Publié le 21 janvier 2012 à 05h30 | Mis à jour le 21 janvier 2012 à 05h30
source web :http://www.cyberpresse.ca/le-droit/opinions/editoriaux/pierre-jury/201201/20/01-4487979-pipelines-dangereux.php?utm_categorieinterne=trafficdrivers&utm_contenuinterne=cyberpresse_lire_aussi_4493308_article_POS2
Pipelines dangereux
Pierre Jury |
L'industrie pétrolière a besoin de pipelines pour transporter sa ressource rapidement et efficacement sur de longues distances. Et deux projets de ce genre ont fait la manchette au cours des derniers jours.
Le président Barack Obama a mis le holà sur le projet de pipeline Keystone, qui devait compléter un réseau d'approvisionnement entre l'Alberta et le Texas, un parcours de 2500 km, le tout à un coût de 7 milliards $. Cette décision du président des États-Unis n'est sans doute pas étrangère au fait que 2012 est une année électorale au sud du 49e parallèle. M. Obama a sans doute voulu éviter de perdre des votes dans plusieurs états que le pipeline devait traverser. Ce projet a fait l'objet d'une intense campagne de protestation, à la fois par des groupes environnementaux et citoyens, qui craignaient d'éventuels déversements qui pollueraient la nappe phréatique.
Le refus de cette semaine, qui n'a pas plu au premier ministre Stephen Harper, était cependant rédigé de manière à inviter le promoteur du projet, TransCanada Pipelines, à soumettre un autre tracé à une date ultérieure.
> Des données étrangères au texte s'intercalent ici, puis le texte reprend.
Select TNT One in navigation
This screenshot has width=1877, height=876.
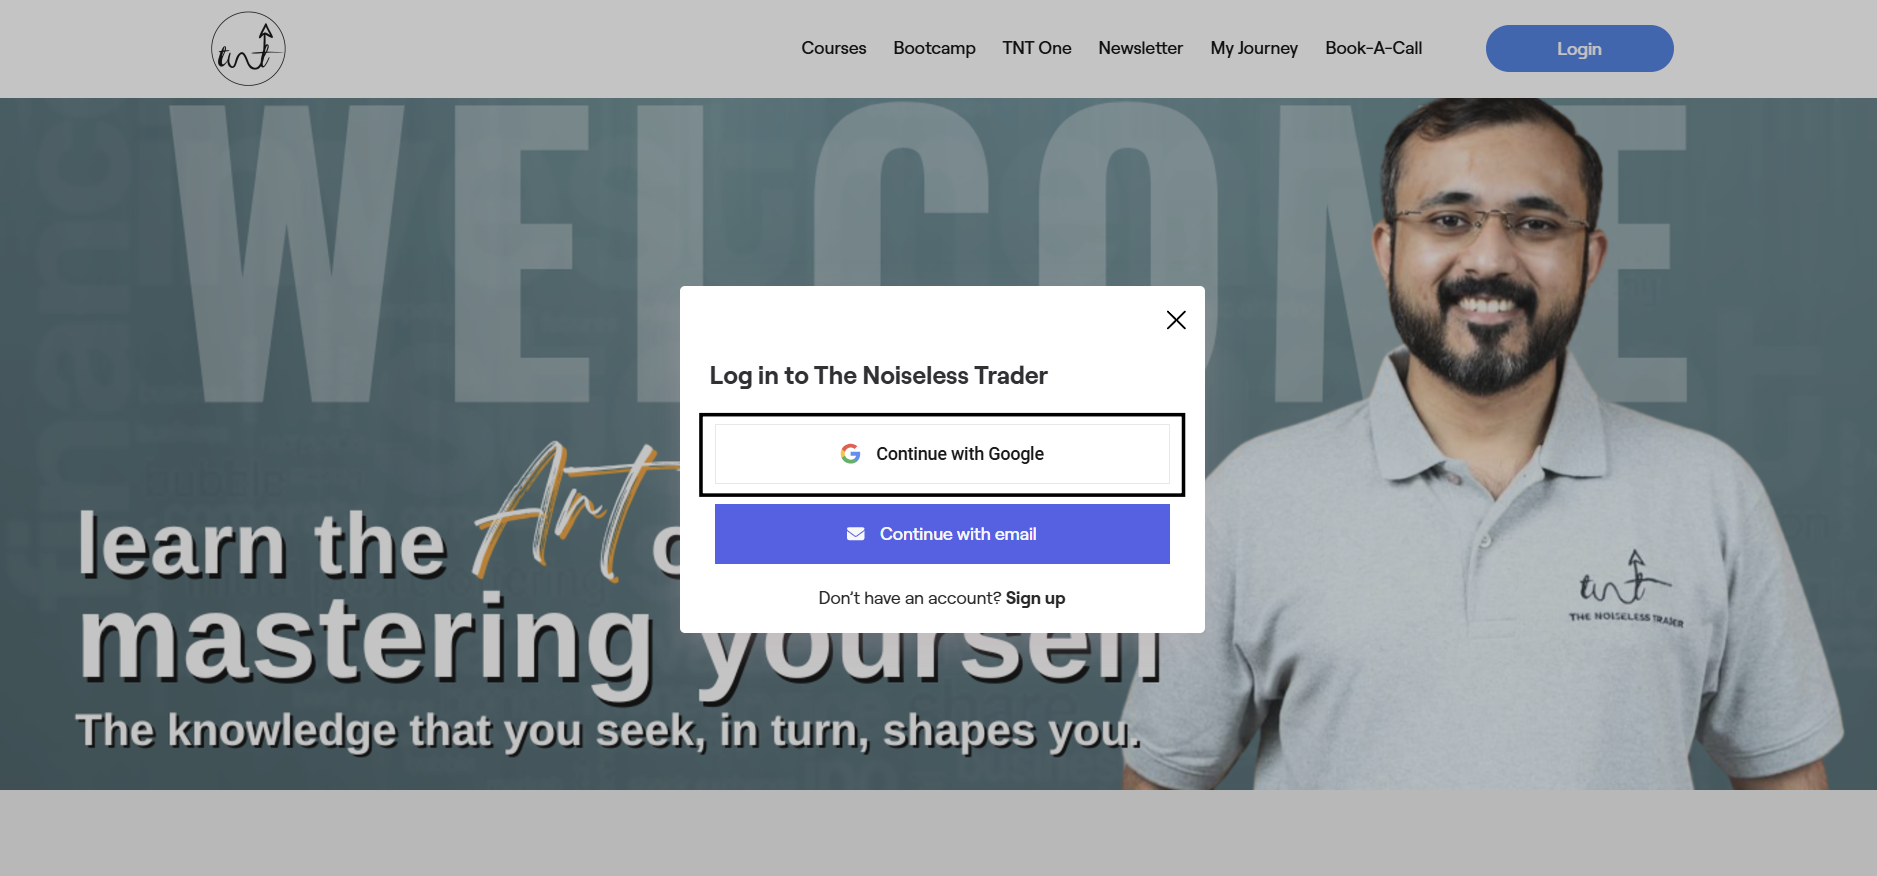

Il ne s'agit donc pas d'une fin de non-recevoir sans lendemain.
Juste avant, un projet entièrement en sol canadien a aussi fait la manchette, celui baptisé Northern Gateway, qui doit relier l'Alberta et le terminal portuaire de Kitimat, en Colombie-Britannique. Il s'agit ici de bâtir un réseau de transport de gaz naturel et de pétrole brut sur 1177 km, à un coût de 3,5 milliards $.
Dans ce cas, le gouvernement craint d'éventuelles audiences sur les impacts environnementaux organisées par « des groupes d'environnementalistes et radicaux » qui pourraient « court-circuiter le système réglementaire pour faire avancer leur programme radical ». C'est du moins les mots qu'a utilisés le ministre des Ressources naturelles, Joe Oliver, à propos des opposants au projet.
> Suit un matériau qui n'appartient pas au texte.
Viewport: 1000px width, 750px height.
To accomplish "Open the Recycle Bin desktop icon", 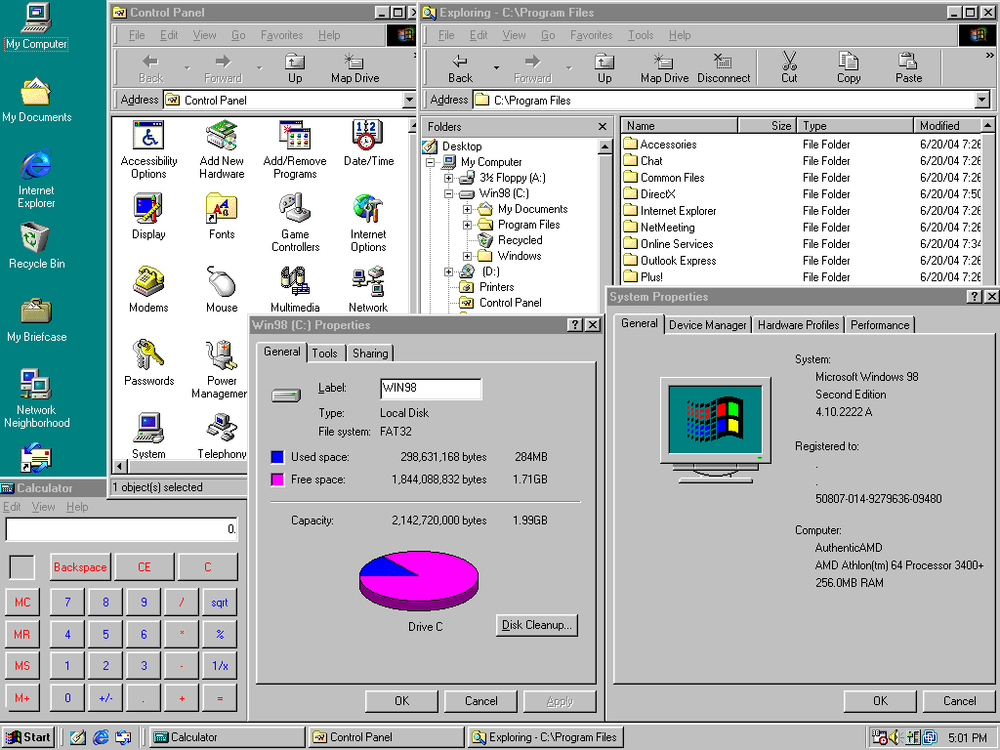I will (x=36, y=246).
(Sans surprise, les conservateurs que représente M. Oliver n'ont rien à redire contre les multinationales tout aussi étrangères que ces honnis environnementalistes radicaux.)
Ce discours trahit bien les sentiments qui habitent le gouvernement conservateur à l'endroit de ceux qui s'opposent à eux. Cette attitude est décuplée parce que cela concerne l'industrie des sables bitumineux, que le premier ministre Stephen Harper défend avec énergie sur toutes les tribunes. Cette industrie, rappelons-le, est largement basée en Alberta, où les conservateurs ont de larges appuis électoraux.
Le gouvernement Harper souhaite aller de l'avant avec ce projet d'approvisionnement afin de développer de nouveaux marchés d'exportation pour notre pétrole. C'est le seul bon aspect de cette idée. Plus de 99 % de notre pétrole est exporté vers les États-Unis et commercialement parlant, il n'est pas sage d'être otage d'un seul acheteur.
Mais construire un pipeline est une entreprise risquée, car il s'agit de substances hautement inflammables et polluantes. Les accidents, quoiqu'en dise le promoteur Enbridge, sont nombreux. Par surcroît, le pipeline doit traverser des régions géographiques difficiles. Et le tout aboutit dans une région de la côte pacifique où le transport maritime des navires pétroliers fait l'objet d'un moratoire depuis 1972...
Les intérêts des conservateurs en faveur des pipelines qui doivent acheminer le pétrole bitumineux vers les marchés de raffinage et de distribution sont évidents : une fois en place, il sera bien plus difficile de contrer cette industrie aux conséquences environnementales controversées. Le pipeline est là, aussi bien s'en servir à pleine capacité, non ?, diront ses supporters.
Le Canada doit sevrer sa dépendance commerciale aux marchés américains. C'est la seule raison d'aller de l'avant avec l'étude des deux pipelines qui pourraient connecter l'Alberta et les marchés du Texas et de l'Asie. Mais, pour le moment, ces deux aventures sont jonchées de nombreux obstacles et s'ils étaient réalisés dans les conditions actuelles, annoncent des désastres environnementaux qui coûteront bien plus que les milliards de dollars que les marchés d'exportation nous font miroiter. Les études doivent se poursuivre pour arriver à de meilleures propositions qui n'évacueront pas toute perspective d'accident, bien sûr, mais qui les réduiront bien davantage que ne le font miroiter TransCanada Pipelines et Enbridge.